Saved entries
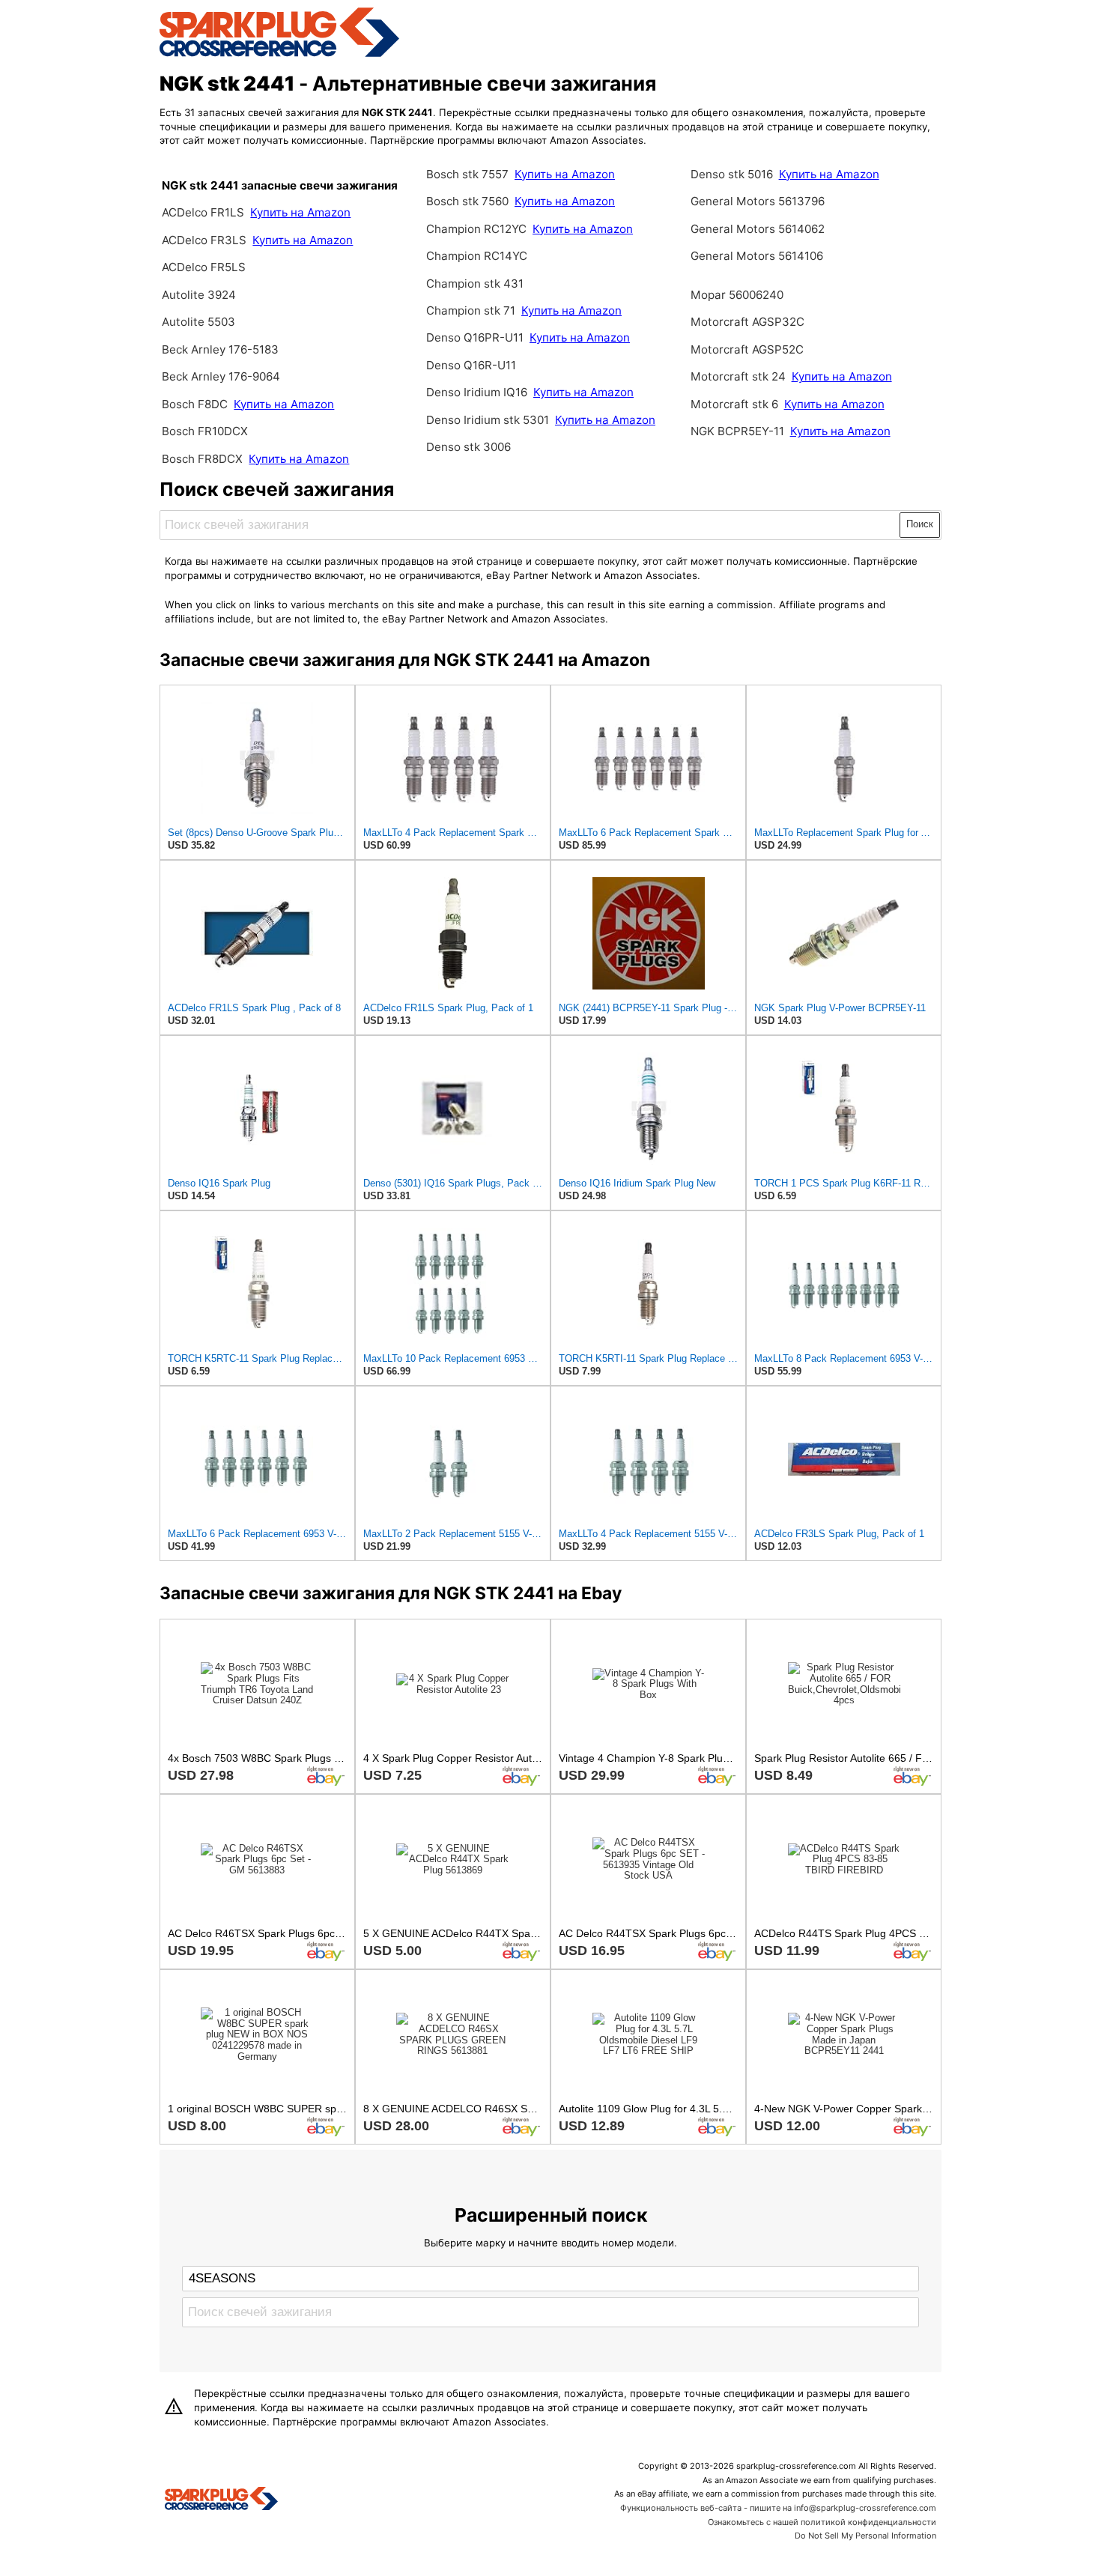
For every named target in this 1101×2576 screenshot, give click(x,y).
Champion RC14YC (476, 256)
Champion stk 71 (470, 310)
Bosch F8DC (196, 404)
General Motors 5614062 (758, 229)
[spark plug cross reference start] (279, 55)
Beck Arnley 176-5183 (220, 349)
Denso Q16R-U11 (471, 365)
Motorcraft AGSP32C (747, 322)
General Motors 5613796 (758, 201)
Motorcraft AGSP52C (747, 349)
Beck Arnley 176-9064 (221, 376)
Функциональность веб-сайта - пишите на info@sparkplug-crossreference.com (778, 2508)
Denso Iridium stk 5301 (487, 420)
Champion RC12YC (476, 229)
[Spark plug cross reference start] (221, 2500)
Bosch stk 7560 (467, 201)
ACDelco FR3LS (205, 240)
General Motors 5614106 (757, 256)
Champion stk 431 (475, 283)
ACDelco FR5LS (204, 267)
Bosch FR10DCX (205, 431)
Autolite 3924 (199, 295)
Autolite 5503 (198, 322)
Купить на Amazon (300, 212)
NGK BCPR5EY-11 (737, 431)
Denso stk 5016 (732, 174)
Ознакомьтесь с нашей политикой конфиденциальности (822, 2522)
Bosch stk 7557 (467, 174)
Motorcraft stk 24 (738, 376)
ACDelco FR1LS (204, 212)
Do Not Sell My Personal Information (865, 2535)
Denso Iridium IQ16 (476, 392)
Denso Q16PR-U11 (475, 337)
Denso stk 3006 (468, 447)
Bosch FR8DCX (204, 459)
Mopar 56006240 (737, 295)
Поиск (919, 524)
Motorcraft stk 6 (734, 404)
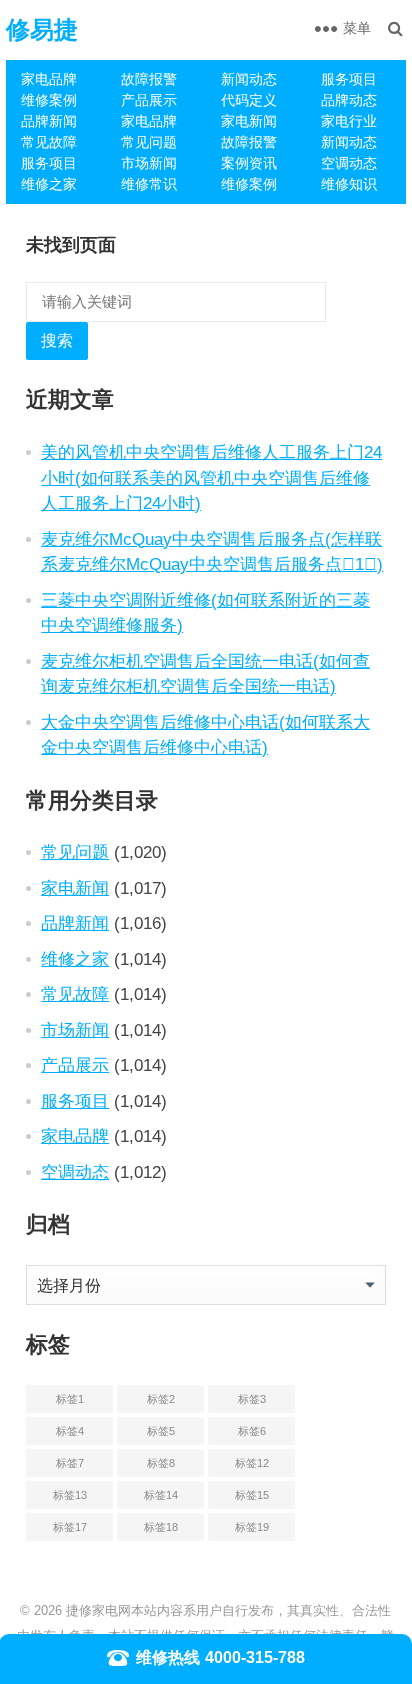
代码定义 (249, 100)
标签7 (70, 1463)
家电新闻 (249, 121)
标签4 (70, 1431)
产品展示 (149, 100)
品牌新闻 (49, 121)
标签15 (252, 1495)
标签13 (70, 1495)
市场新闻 (149, 163)
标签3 (252, 1399)
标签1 (70, 1399)
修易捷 (42, 29)
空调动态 (349, 163)
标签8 (161, 1463)
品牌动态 (349, 100)
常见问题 (149, 142)
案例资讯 (249, 163)
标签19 (252, 1527)
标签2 (161, 1399)
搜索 (57, 340)
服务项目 (349, 79)
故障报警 (149, 79)
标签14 (161, 1495)
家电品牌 (49, 79)
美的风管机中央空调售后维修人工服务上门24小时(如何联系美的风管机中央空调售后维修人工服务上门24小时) (211, 477)
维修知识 (349, 184)
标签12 (252, 1463)
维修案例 (49, 100)
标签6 (252, 1431)
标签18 (161, 1527)
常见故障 (49, 142)
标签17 (70, 1527)
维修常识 (149, 184)
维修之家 (49, 184)
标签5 (161, 1431)
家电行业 (349, 121)
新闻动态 (249, 79)
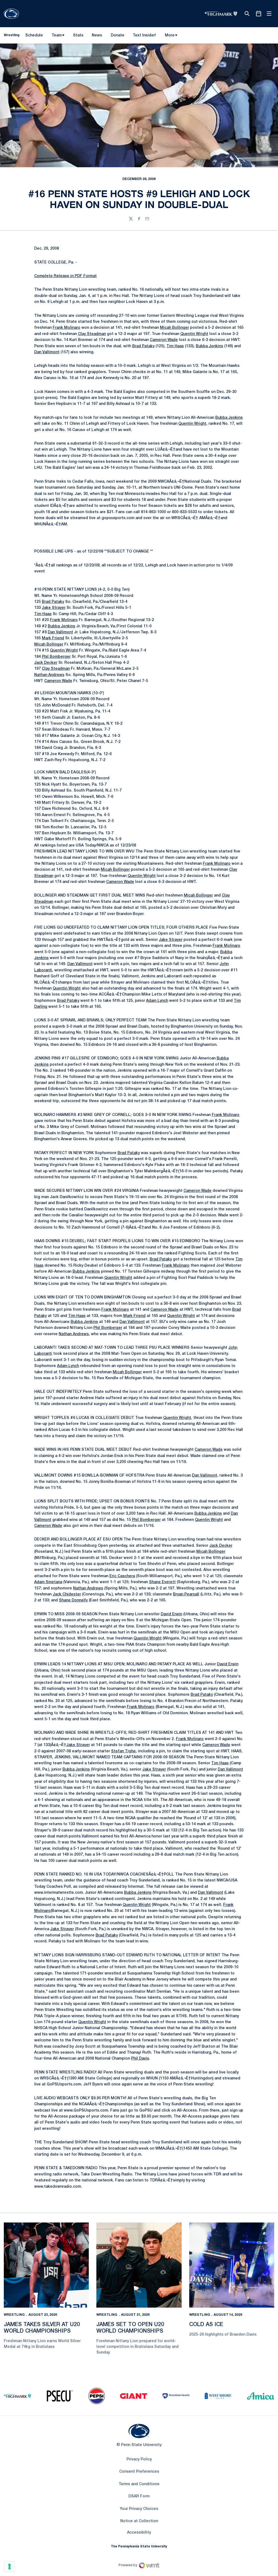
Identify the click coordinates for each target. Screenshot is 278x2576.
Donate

▶ **What this task involves**
The output must match the records word for word, except that no pictures appear.

▶ **Task answer**
For every named target in this 1101×2576 screenshot, give click(x,y).
Champion RC14YC (476, 256)
Champion stk 71 (470, 310)
Bosch F8DC (196, 404)
General Motors 5614062 (758, 229)
[spark plug cross reference start] (279, 55)
Beck Arnley 176-5183 (220, 349)
Denso Q16R-U11 (471, 365)
Motorcraft AGSP32C (747, 322)
General Motors 5613796 (758, 201)
Motorcraft AGSP52C (747, 349)
Beck Arnley 176-9064 (221, 376)
Функциональность веб-сайта - пишите на info@sparkplug-crossreference.com (778, 2508)
Denso Iridium stk 5301 (487, 420)
Champion RC12YC (476, 229)
[Spark plug cross reference start] (221, 2500)
Bosch stk 7560 (467, 201)
ACDelco FR3LS (205, 240)
General Motors 5614106 (757, 256)
Champion stk 431 (475, 283)
ACDelco FR5LS (204, 267)
Bosch FR10DCX (205, 431)
Autolite 3924 (199, 295)
Autolite 5503 (198, 322)
Купить на Amazon (300, 212)
NGK BCPR5EY-11 (737, 431)
Denso stk 5016 (732, 174)
Ознакомьтесь с нашей политикой конфиденциальности (822, 2522)
Bosch stk 7557 (467, 174)
Motorcraft stk 24 (738, 376)
ACDelco FR1LS (204, 212)
Do Not Sell My Personal Information (865, 2535)
Denso Iridium IQ16 (476, 392)
Denso Q16PR-U11 (475, 337)
Denso stk 3006 (468, 447)
Bosch FR8DCX (204, 459)
Mopar 56006240 (737, 295)
Поиск (919, 524)
Motorcraft stk 6 (734, 404)
代码定义 (249, 100)
标签7 (70, 1463)
家电新闻 (249, 121)
标签4 (70, 1431)
产品展示 (149, 100)
品牌新闻 (49, 121)
标签15 (252, 1495)
标签13 (70, 1495)
市场新闻 (149, 163)
标签3 (252, 1399)
标签1 (70, 1399)
修易捷 (42, 29)
空调动态 (349, 163)
标签8 (161, 1463)
品牌动态 (349, 100)
常见问题 (149, 142)
案例资讯 (249, 163)
标签19 (252, 1527)
标签2 (161, 1399)
搜索 (57, 340)
服务项目 (349, 79)
故障报警 (149, 79)
标签14 (161, 1495)
家电品牌 (49, 79)
美的风管机中央空调售后维修人工服务上门24小时(如何联系美的风管机中央空调售后维修人工服务上门24小时) (211, 477)
维修知识 (349, 184)
标签12 (252, 1463)
维修案例 (49, 100)
标签6 (252, 1431)
标签18 (161, 1527)
常见故障 (49, 142)
标签17 (70, 1527)
维修常识 (149, 184)
维修之家 (49, 184)
标签5 (161, 1431)
家电行业 (349, 121)
新闻动态 (249, 79)
Identify the click coordinates for each target. Screenshot is 278x2576.
Donate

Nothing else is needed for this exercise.